> [YOUR OBJECTIVE]: I need an exact copy of the lines from the one containing "The width and" through the end of the records, without any pictures.

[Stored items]
-------

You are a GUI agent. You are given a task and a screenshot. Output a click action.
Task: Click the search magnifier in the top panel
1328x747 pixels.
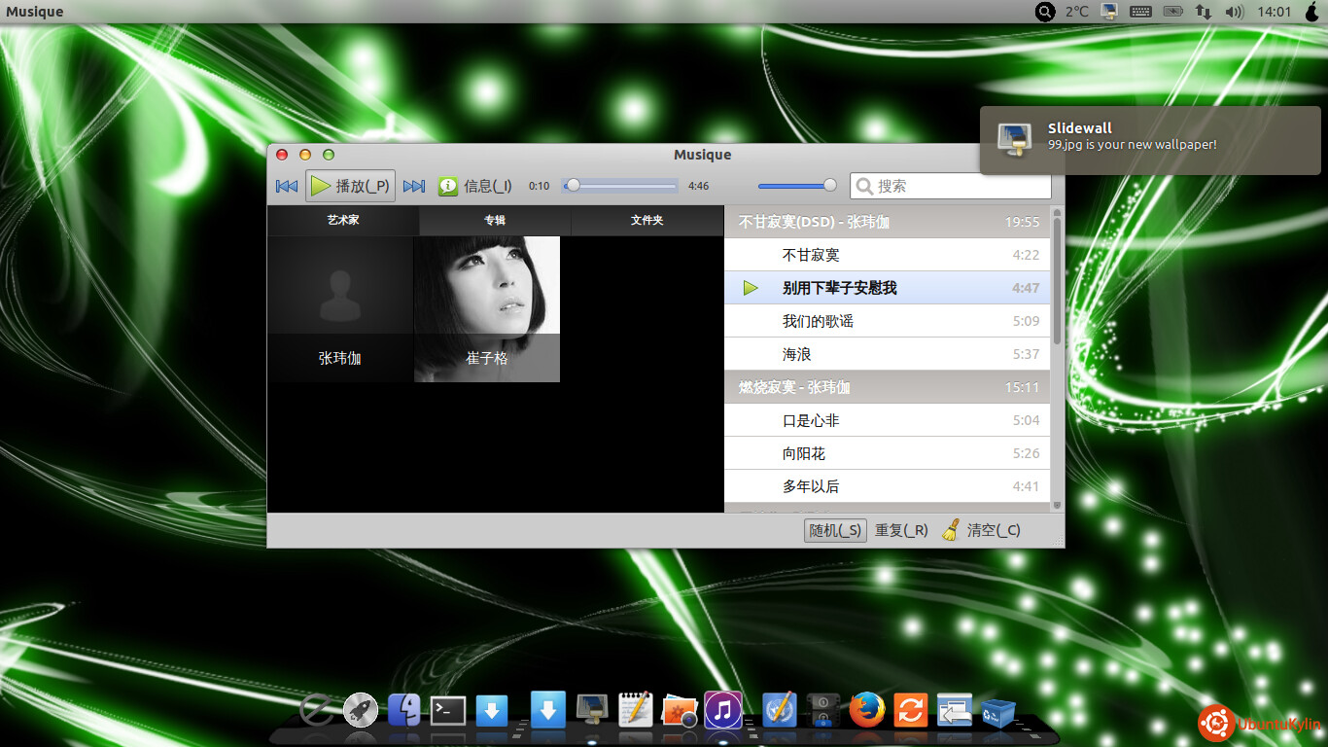1045,12
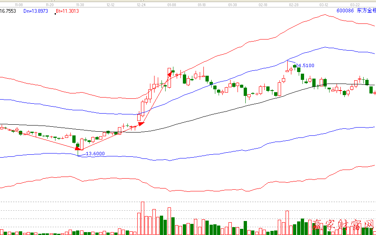The image size is (376, 235).
Task: Select the 12-24 date on the time axis
Action: 141,5
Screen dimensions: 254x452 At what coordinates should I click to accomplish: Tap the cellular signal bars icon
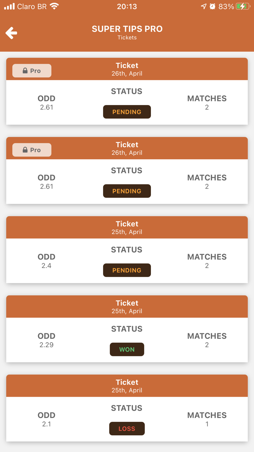9,6
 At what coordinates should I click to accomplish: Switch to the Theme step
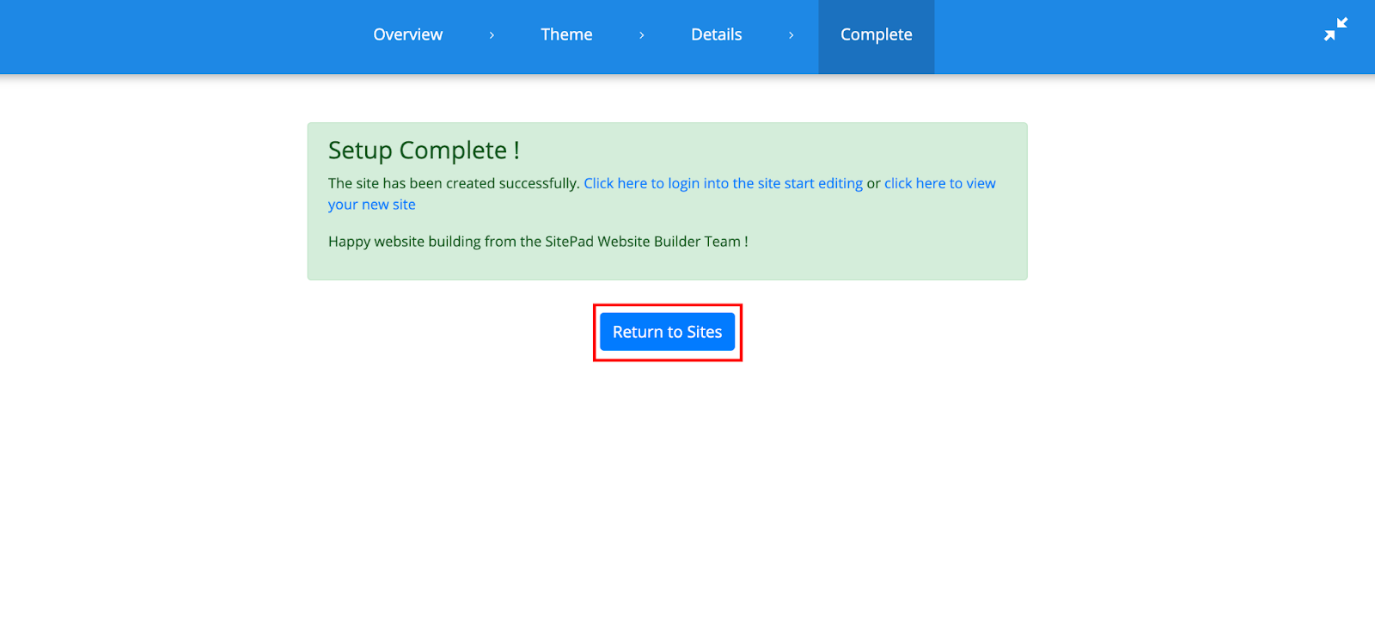566,35
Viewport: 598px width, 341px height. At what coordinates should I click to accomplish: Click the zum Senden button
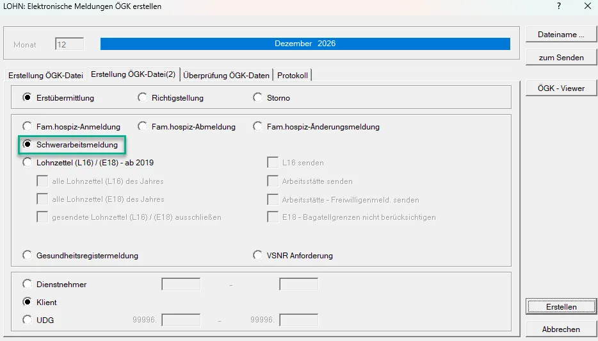click(x=561, y=57)
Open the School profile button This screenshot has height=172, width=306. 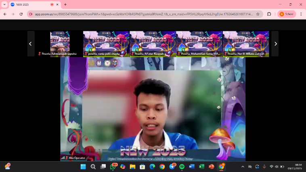[287, 14]
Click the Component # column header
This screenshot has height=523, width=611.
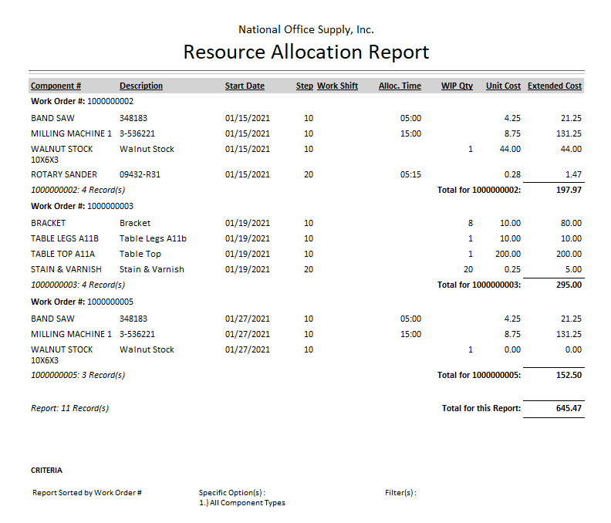pos(56,86)
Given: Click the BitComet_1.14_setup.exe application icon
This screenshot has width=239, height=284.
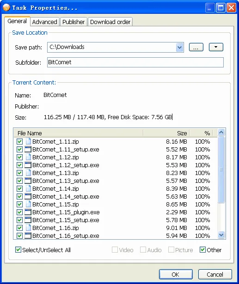Looking at the screenshot, I should [x=28, y=196].
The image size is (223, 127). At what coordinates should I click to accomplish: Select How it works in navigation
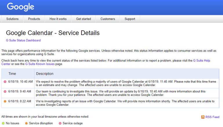(x=58, y=19)
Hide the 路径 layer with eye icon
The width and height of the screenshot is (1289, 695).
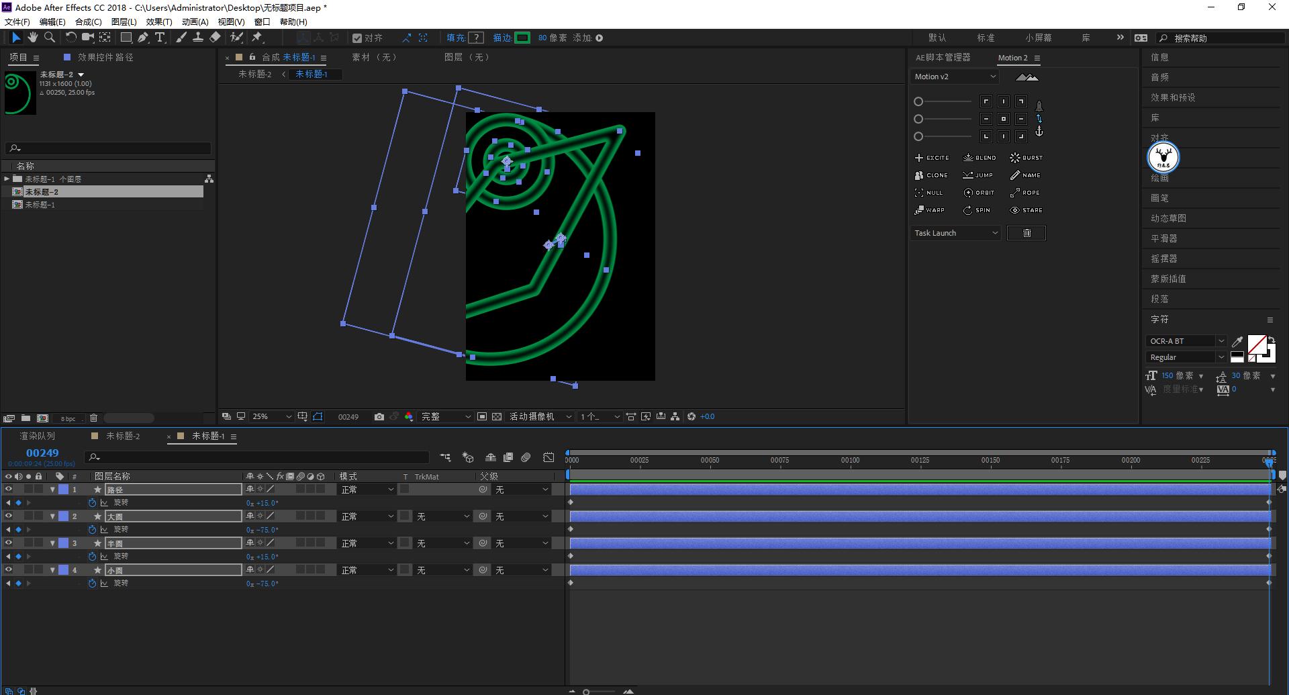(x=9, y=490)
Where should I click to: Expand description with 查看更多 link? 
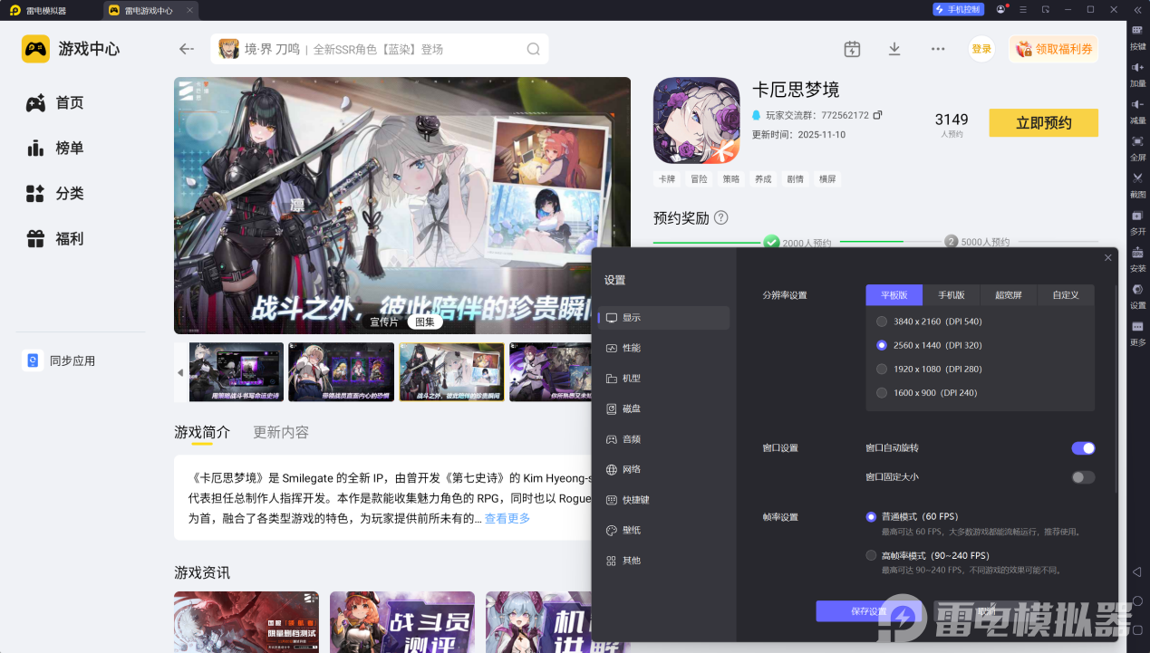pos(507,519)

-------

> [PROBLEM SOLUTION]:
The width and height of the screenshot is (1289, 695).
(x=9, y=490)
Where should I click to: Expand description with 查看更多 link? 
pos(507,519)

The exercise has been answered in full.